Prohibitions under § 828.13 against depriving an animal of sufficient food, water, air, and exercise, when measured by common understanding and practice, were deemed by a Florida Court of Appeals as not unconstitutionally vague.[38]  The court noted in State v. Wilson that the presumption in the state was to assume that statutes are constitutional when a statute contains “sufficiently definite warning of the proscribed conduct,” which is further measured by “common understanding and practice.”[39]  In Wilson, appellee animal abuser obtained a favorable ruling on a void for vagueness argument at the trial level.[40]  She had seventy-seven poodles cooped up in a van without food, water or air.[41]  The refusal of Florida appeals courts to strike down the statute as unconstitutionally vague was affirmed in another animal cruelty case, albeit in dicta, Brinkley v. County of Flager.[42]  In Brinkley, the abusers had carcasses of dogs and other animals in cages cramped with hundreds of live dogs confined with trash, rats, roaches and feces.[43]  There was no specific indication of what was meant by the word “wholesome,” and no other case has taken pause to give meaning to the word.  However the frustrated court held that the abusers should have known about their conduct and therefore were forewarned that their conduct was proscribed.[44]

A void for vagueness?

Wilson asserted vagueness in her defense because the statute relies largely on commonplace understanding of the terms “sufficient quantity of good and wholesome air,” “…in any enclosure without wholesome exercise and change of air.”[45]  The judge in Wilson never defined “wholesome” and it is the only case on record with a written opinion applying the Florida law.  Because it is still unclear as to what “wholesome” means, it leaves a lot of room to argue about its meaning and perhaps a favorable judge or jury would be sympathetic to the claims brought against a defendant.  For example, if a greyhound is placed in a cage for twenty hours at a time in Florida, has it been provided with a wholesome change of air if it resides primarily in the front of the cage where the bars are open to air?[46]  That exact scenario is very compelling because it shows how trivial the cost of providing air may be to a putative defendant who may argue that animals confined in small areas with a breathing hole are provided change of air.
####
*Tasks for this exercise*.
1. In the passage on Florida's animal cruelty statute, why is the scenario of a greyhound kept in a cage for twenty hours at a time described as compelling?
2. According to the passage on Florida's animal cruelty statute, how many poodles did the appellee in State v. Wilson have cooped up in a van?
3. Resume the passage on Florida's animal cruelty statute after its last sentence, carrying on its discussion of what "wholesome" might mean.

[Saved data entries]
####
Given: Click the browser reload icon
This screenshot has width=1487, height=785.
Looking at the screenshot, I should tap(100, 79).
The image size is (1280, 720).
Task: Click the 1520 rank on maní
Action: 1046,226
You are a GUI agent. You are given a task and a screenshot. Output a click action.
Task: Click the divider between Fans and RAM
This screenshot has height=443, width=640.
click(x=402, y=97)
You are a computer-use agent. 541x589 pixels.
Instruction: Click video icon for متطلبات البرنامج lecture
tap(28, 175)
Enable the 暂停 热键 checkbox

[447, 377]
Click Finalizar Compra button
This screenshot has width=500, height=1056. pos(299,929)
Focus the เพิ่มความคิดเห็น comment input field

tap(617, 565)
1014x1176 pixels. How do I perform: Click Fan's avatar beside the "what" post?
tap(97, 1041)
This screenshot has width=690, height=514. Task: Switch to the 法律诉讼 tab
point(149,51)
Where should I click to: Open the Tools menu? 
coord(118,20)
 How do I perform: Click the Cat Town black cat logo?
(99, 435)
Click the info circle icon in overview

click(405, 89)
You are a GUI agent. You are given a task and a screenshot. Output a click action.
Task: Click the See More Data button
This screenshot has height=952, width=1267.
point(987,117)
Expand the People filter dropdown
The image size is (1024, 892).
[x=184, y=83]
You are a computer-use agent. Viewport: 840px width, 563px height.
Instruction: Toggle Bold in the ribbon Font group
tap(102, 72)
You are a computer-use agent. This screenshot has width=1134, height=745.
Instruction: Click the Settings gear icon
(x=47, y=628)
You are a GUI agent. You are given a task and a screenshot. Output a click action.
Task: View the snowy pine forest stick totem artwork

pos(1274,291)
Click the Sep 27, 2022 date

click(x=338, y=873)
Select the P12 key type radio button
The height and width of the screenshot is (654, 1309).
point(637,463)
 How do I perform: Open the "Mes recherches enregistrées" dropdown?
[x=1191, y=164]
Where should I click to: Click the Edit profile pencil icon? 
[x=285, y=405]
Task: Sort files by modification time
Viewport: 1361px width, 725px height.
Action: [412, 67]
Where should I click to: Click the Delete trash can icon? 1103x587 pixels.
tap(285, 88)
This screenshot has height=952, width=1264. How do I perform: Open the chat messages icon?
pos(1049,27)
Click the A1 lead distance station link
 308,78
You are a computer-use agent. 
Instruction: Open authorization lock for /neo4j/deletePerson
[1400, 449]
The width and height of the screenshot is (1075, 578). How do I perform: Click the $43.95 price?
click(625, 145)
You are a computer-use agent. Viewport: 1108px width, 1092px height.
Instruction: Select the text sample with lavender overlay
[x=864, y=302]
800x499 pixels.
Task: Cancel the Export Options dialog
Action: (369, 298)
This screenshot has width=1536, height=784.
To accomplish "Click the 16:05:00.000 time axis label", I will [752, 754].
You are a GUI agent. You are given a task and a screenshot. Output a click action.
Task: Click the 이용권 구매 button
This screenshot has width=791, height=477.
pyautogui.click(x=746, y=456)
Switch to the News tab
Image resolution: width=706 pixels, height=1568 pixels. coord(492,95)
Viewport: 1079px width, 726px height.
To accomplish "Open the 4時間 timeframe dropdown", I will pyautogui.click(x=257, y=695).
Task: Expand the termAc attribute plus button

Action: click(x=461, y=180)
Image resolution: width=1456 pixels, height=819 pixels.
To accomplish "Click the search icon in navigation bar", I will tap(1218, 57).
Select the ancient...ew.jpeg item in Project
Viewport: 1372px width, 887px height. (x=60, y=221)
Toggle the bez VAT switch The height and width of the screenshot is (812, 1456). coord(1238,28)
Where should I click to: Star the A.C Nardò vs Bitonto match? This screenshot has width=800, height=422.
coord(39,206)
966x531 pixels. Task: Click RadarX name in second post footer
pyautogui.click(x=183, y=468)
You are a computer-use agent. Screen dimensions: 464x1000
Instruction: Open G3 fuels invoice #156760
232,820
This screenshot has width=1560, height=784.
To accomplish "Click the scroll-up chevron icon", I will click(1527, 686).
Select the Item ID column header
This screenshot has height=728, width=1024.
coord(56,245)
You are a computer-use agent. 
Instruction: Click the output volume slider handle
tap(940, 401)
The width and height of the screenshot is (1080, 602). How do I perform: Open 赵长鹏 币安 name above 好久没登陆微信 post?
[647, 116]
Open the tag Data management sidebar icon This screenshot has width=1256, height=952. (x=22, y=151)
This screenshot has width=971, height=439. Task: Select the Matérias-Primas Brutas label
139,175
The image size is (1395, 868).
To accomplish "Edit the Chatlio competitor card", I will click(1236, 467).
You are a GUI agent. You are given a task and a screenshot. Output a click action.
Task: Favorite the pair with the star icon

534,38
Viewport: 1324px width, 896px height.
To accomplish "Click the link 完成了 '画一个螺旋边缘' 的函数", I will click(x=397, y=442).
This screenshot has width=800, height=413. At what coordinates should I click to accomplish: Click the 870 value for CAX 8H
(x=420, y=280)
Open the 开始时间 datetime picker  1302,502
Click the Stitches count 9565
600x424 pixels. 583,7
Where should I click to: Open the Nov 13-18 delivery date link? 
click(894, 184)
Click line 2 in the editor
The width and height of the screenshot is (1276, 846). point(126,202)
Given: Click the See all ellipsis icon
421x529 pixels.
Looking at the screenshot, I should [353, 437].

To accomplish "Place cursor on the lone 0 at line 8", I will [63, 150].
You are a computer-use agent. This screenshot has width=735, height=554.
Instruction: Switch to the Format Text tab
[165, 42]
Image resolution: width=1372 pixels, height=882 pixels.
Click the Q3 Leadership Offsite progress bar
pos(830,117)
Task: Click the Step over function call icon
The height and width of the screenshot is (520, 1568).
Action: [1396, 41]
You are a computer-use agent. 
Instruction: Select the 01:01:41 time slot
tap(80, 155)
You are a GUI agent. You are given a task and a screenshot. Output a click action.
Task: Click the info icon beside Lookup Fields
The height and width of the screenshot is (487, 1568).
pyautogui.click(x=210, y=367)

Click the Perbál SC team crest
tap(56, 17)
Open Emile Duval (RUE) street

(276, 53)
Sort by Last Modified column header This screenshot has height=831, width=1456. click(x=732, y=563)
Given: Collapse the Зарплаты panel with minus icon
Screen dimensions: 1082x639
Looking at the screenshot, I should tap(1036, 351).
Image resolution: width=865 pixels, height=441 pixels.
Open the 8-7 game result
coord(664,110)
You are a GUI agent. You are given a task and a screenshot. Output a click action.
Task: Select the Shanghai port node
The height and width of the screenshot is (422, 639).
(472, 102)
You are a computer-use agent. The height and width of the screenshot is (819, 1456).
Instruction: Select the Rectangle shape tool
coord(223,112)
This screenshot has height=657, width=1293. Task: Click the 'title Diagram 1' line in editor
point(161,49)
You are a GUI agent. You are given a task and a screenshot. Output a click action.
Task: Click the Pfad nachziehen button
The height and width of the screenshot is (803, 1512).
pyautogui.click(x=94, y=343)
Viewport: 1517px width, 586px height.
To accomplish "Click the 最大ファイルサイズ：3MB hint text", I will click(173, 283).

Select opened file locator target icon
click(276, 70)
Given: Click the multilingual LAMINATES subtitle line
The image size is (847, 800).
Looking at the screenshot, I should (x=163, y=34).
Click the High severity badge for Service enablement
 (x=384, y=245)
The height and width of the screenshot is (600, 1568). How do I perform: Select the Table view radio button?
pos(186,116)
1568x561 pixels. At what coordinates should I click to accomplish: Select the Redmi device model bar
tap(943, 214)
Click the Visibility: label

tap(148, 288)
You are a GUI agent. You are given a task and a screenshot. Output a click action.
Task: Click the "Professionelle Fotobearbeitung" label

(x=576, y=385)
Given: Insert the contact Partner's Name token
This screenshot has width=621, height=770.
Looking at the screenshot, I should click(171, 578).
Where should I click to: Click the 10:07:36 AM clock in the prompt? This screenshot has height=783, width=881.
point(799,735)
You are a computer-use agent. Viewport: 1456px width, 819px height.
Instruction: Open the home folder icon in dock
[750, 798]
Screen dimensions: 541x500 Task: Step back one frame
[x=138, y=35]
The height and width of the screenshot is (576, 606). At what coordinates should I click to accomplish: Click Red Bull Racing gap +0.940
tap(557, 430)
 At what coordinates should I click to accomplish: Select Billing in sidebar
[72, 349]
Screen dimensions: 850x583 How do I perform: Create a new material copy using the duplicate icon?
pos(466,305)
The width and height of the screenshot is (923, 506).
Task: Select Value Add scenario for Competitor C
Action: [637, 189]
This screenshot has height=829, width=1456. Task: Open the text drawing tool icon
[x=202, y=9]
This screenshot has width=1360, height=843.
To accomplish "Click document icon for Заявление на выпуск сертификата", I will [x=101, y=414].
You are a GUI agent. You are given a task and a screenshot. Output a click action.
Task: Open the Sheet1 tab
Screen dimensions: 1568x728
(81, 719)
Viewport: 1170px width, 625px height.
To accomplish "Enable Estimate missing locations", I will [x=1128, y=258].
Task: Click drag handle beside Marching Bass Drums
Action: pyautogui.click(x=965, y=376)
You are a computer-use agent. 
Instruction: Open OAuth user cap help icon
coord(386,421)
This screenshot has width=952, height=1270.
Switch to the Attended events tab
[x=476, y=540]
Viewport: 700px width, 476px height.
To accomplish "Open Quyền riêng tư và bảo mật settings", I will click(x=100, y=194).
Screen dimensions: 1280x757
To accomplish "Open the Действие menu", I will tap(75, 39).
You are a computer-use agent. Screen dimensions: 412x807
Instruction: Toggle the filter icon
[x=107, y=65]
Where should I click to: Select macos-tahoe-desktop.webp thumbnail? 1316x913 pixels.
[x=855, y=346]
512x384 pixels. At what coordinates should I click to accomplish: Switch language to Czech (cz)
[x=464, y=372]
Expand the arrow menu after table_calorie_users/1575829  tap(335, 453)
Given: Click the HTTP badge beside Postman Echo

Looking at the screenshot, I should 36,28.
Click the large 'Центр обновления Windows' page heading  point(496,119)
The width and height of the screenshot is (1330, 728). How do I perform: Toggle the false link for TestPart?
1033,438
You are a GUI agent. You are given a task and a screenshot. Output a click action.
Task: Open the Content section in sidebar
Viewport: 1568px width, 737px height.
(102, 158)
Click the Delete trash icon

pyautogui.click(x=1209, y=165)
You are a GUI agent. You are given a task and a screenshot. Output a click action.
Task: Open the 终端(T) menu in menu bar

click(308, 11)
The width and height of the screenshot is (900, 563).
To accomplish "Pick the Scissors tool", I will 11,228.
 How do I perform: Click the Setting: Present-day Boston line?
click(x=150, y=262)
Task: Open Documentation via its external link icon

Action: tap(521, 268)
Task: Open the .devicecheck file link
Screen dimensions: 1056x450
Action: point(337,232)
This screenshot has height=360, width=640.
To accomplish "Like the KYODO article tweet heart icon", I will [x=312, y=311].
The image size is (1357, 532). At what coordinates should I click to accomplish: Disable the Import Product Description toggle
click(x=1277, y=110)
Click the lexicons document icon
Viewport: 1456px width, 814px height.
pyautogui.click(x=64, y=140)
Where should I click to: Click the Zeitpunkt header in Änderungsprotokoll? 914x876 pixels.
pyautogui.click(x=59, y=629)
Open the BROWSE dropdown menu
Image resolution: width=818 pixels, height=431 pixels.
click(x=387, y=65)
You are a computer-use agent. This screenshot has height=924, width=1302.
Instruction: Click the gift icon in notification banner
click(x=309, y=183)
####
*Responses in order*.
1. The scenario is compelling because it shows how trivial the cost of providing air may be to a putative defendant. Such a defendant may argue that animals confined in small areas with a breathing hole are provided change of air.

2. Seventy-seven poodles.

3.
The plain meaning of the word “wholesome” leaves much to be desired, in that Oxford English Dictionary defines it as, “conducive to well-being, especially in mind and character.”[47]  That is not particularly helpful when working with animals because it is extremely difficult to understand what improves the well being of a nonhuman animal.  Most nonhuman animals are treated in a poorer fashion than humans.  In fact, it is hard to determine how to benefit another human’s well being.  To add even more enigma, the dictionary goes on to mention a second definition for word, “promoting or conducive to health; health giving or health-preserving.”[48]  Yet these official, definitional answers may not be analogous to the plain meanings of the word “wholesome.”  Suffice it to say that “wholesome” is probably not going to be interpreted as “detrimental to health” or that which is spurious in its benefits to the animal.  The word is up to interpretation but at least will not be seen as too vague.  That then brings us to farmed animals.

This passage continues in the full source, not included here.